Target position data:
=-=-=-=-=
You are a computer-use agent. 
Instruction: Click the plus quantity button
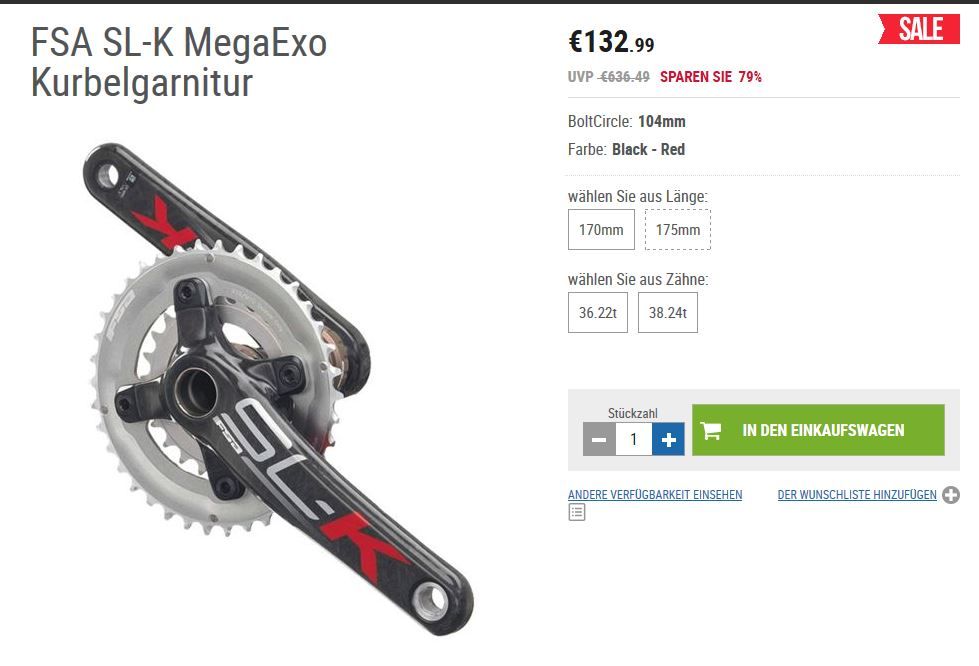[668, 439]
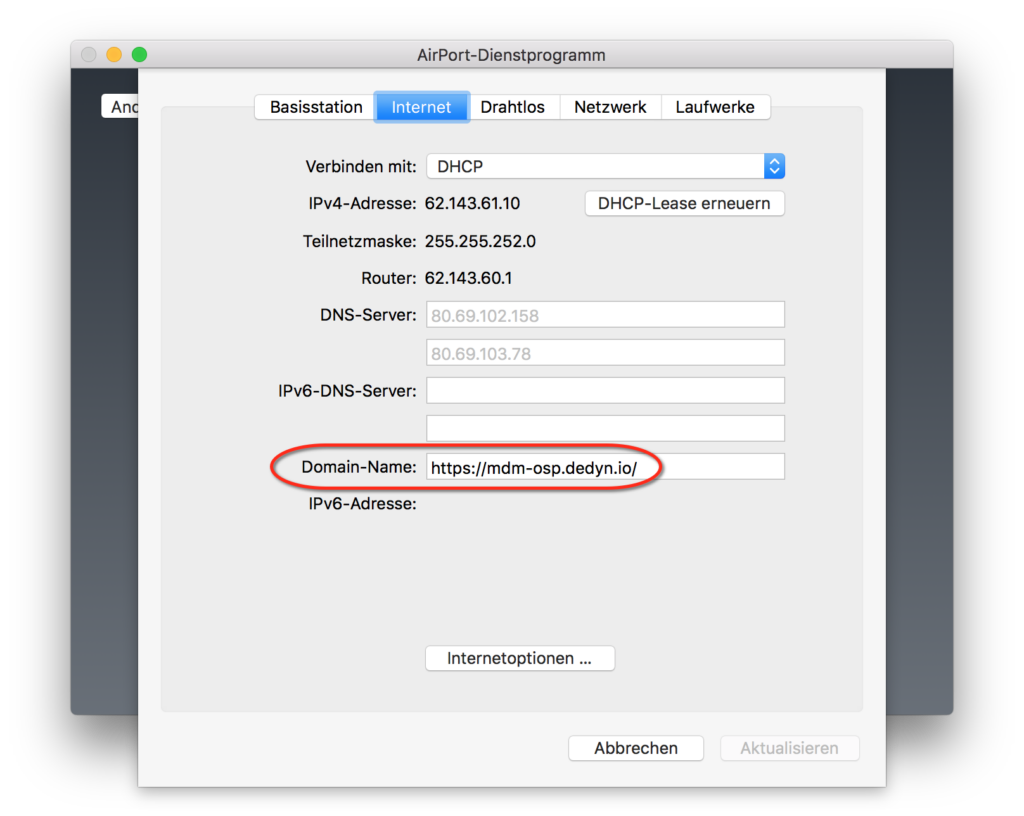Click the second DNS-Server field 80.69.103.78
Image resolution: width=1024 pixels, height=816 pixels.
[x=605, y=353]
=-=-=-=-=
» **Objective**
Please quote all of the data above word for word, leaving the pictures out of your answer.

» **The result**
You are a computer-use agent. 
Instruction: Click the plus quantity button
[668, 439]
Click the second DNS-Server field 80.69.103.78
Image resolution: width=1024 pixels, height=816 pixels.
[x=605, y=353]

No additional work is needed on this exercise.